◆ **Try it**: Exact copy required. Repeat the records, but keep the pictures out.

◆ **Working data**:
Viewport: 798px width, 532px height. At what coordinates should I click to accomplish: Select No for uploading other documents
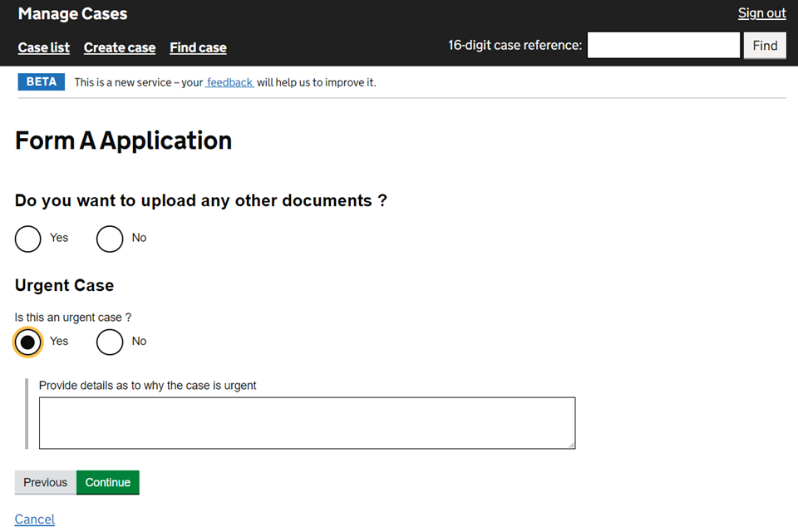[x=110, y=239]
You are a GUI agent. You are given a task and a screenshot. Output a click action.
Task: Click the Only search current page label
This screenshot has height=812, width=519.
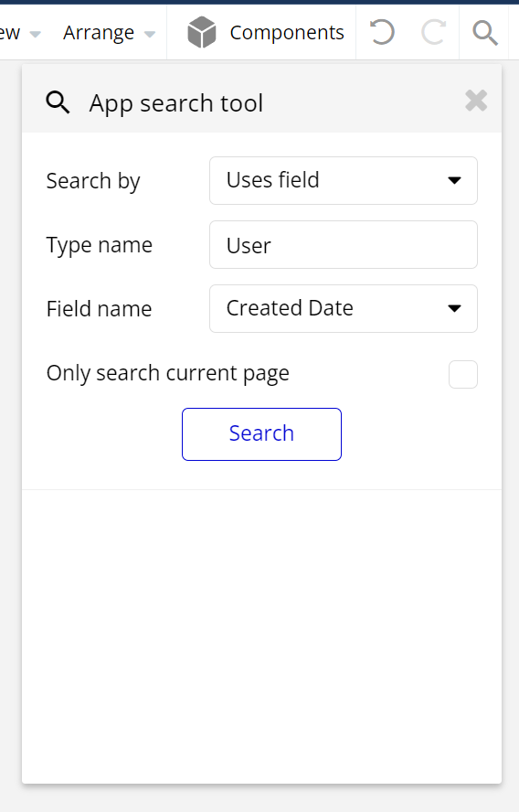167,373
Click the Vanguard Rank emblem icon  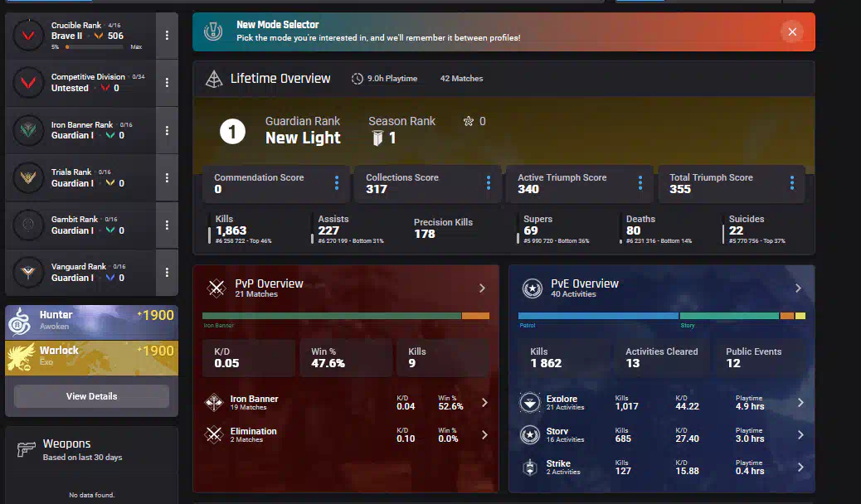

◆ **Result for this exercise**:
Viewport: 798px width, 532px height. At what coordinates should I click to accomplish: Select No for uploading other documents
[x=110, y=239]
You are a GUI agent. You are given a task and a screenshot. Output a click action.
Task: Click the Only search current page label
This screenshot has height=812, width=519.
167,373
Click the Vanguard Rank emblem icon  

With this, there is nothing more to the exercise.